We'll now calculate for each score what is the average length of a review.

In [None]:
df[['Score','Text']].head()

In [None]:
df['review_n_char'] = df['Text'].apply(lambda x: len(x))

In [None]:
df[['Score','review_n_char']]

In [None]:
agg_df = df[['Score','review_n_char']].groupby('Score').aggregate('mean')

In [None]:
agg_df.plot(kind = 'bar')
plt.title('Average number of characters')
plt.xlabel('Review Score')
plt.ylabel('Review Length (# of characters)')
plt.grid()
ticks = plt.xticks(rotation = 0)

From the graph above we see that, on average, there is no significant difference in the average number of characters of each review. 

The reviews with the highest score (5) seem to have the least number of characters.

# Preprocessing

In this section we'll tokenize the contents of `dfnew`.

The first approach we'll take will be through the Bag-of-Words model with Scikit-Learn.
We need to 

- Instantiate an instance of CountVectorizer
- Define a tokenizer that removes punctuation, stop words, and performs either stemming or lemmatization

In [2]:
from sklearn.feature_extraction.text import CountVectorizer

In [1]:
import nltk

In [5]:
# import the nltk stopwords
nltk.download('stopwords')

from nltk.corpus import stopwords 
ENGLISH_STOP_WORDS = stopwords.words('english')

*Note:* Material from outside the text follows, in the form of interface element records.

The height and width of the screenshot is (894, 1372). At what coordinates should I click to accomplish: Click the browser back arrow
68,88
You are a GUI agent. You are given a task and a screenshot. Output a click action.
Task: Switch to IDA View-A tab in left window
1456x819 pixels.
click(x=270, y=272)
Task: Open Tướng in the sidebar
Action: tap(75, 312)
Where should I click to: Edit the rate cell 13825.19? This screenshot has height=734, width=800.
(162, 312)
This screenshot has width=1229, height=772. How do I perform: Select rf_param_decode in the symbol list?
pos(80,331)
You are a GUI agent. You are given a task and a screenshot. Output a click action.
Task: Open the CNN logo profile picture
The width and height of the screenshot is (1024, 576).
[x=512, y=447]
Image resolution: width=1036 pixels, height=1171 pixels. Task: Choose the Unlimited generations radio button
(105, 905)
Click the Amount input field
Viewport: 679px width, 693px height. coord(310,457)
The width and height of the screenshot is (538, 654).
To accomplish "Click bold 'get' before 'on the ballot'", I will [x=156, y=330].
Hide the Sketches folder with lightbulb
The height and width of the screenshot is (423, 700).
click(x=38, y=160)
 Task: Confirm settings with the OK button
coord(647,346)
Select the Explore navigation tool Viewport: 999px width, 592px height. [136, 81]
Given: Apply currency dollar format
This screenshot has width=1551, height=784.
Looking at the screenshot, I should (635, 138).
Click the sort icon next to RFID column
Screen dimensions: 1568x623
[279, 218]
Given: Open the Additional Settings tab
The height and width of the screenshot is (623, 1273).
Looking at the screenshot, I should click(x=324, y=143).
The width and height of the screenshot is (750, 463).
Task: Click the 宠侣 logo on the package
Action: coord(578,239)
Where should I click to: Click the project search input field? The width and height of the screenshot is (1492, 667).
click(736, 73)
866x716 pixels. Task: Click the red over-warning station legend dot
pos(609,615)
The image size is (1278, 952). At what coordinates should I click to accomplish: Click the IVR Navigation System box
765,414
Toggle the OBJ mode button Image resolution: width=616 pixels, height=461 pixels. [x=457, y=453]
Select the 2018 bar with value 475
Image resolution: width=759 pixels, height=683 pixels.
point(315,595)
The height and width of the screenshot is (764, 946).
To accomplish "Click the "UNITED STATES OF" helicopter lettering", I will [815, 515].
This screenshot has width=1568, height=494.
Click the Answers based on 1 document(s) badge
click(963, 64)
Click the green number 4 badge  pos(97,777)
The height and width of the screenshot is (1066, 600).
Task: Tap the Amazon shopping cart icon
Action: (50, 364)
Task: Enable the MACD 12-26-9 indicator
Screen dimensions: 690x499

def custom_tokenizer(sentence):
    # remove punctuation and set to lower case
    for punctuation_mark in string.punctuation:
        sentence = sentence.replace(punctuation_mark,'').lower()

    # split sentence into words
    listofwords = sentence.split(' ')
    listofstemmed_words = []
    
    # remove stopwords and any tokens that are just empty strings
    for word in listofwords:
        if (not word in ENGLISH_STOP_WORDS) and (word!=''):
            # Stem words
            stemmed_word = stemmer.stem(word)
            listofstemmed_words.append(stemmed_word)

    return listofstemmed_words

[nltk_data] Downloading package stopwords to
[nltk_data]     /Users/rodrigo/nltk_data...
[nltk_data]   Package stopwords is already up-to-date!